3. Intestinal manifestations: Abdominal pain, malaise, diarrhea, and eosinophilia. Iron deficiency anemia is dependent on the worm burden (more common in moderate to severe infections) and is also more common in children, pregnant women, and those with preexisting nutrient deficiencies. Hypoproteinemia occurs in severe cases and can result in associated anasarca and abdominal distension with ascites.

Diagnosis

Diagnostic Tests

Standard ova and parasite examination of stool for microscopic detection of hookworm eggs in stool. For increased sensitivity ≥3 stool samples should be collected within ≤10 days (ideally every 48 h). Stool should be collected in a preservative (eg, sodium acetate-acetic acid-formalin [SAF]) to prevent eggs from hatching prior to analysis. Eggs will not be detected in cases where only adult male or developing larval stages are present.

Differential Diagnosis

Symptoms consistent with pneumonitis can be found in other migratory parasites including those causing toxocariasis, ascariasis, strongyloidiasis, schistosomiasis, and tropical pulmonary eosinophilia.

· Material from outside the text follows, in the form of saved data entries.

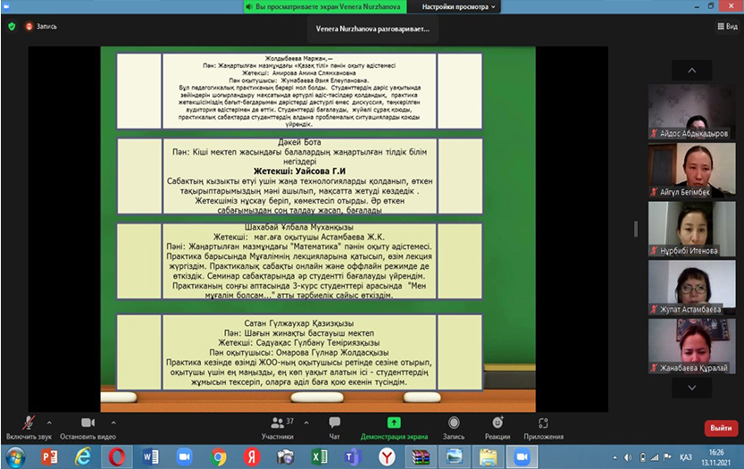Launch PowerPoint from the taskbar
Screen dimensions: 744x469
49,456
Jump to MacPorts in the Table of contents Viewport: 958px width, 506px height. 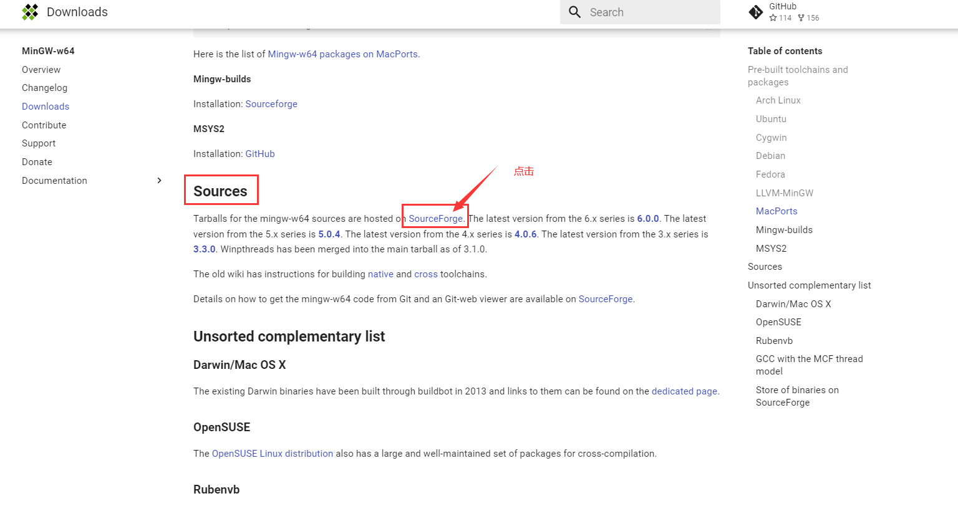coord(777,211)
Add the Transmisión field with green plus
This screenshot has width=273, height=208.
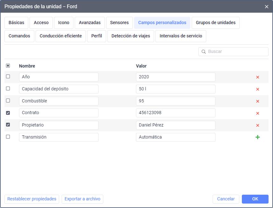257,137
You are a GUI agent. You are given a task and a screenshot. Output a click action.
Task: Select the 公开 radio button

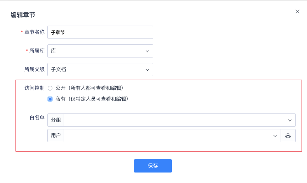[x=50, y=88]
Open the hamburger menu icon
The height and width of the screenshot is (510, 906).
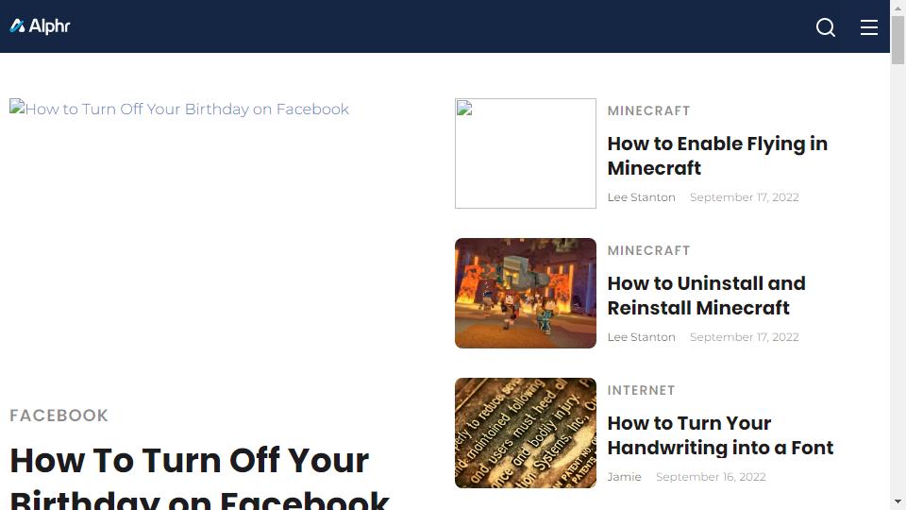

Other parasites that can cause anemia and eosinophilia include Schistosoma species (schistosomiasis), Fasciola species (fascioliasis), other liver flukes, and Strongyloides species (strongyloidiasis).

Treatment

Antiparasitic Treatment

1. First-line treatment: Oral albendazole 400 mg/d for 3 days. Single-dose regimens are less effective than 3-day regimens.

2. Alternative treatment: Oral mebendazole 100 mg bid for 3 days or oral pyrantel pamoate 11 mg/kg (max 1 g) daily for 3 days (this may not be effective for hookworms from north-western Australia).

Iron deficiency anemia should also be treated with oral iron supplementation.

Complications

Massive infection in young children may cause severe iron deficiency anemia as well as growth and cognitive delays. Hookworm infection in pregnancy, especially in resource-poor settings, can result in increased maternal morbidity and neonatal mortality.

Prevention

1. Avoiding direct skin contact with soil (wearing shoes).

2. At the community level prevention involves providing sanitation facilities, avoiding open defecation, avoiding the use of human feces as a fertilizer, and ensuring access to clean drinking water.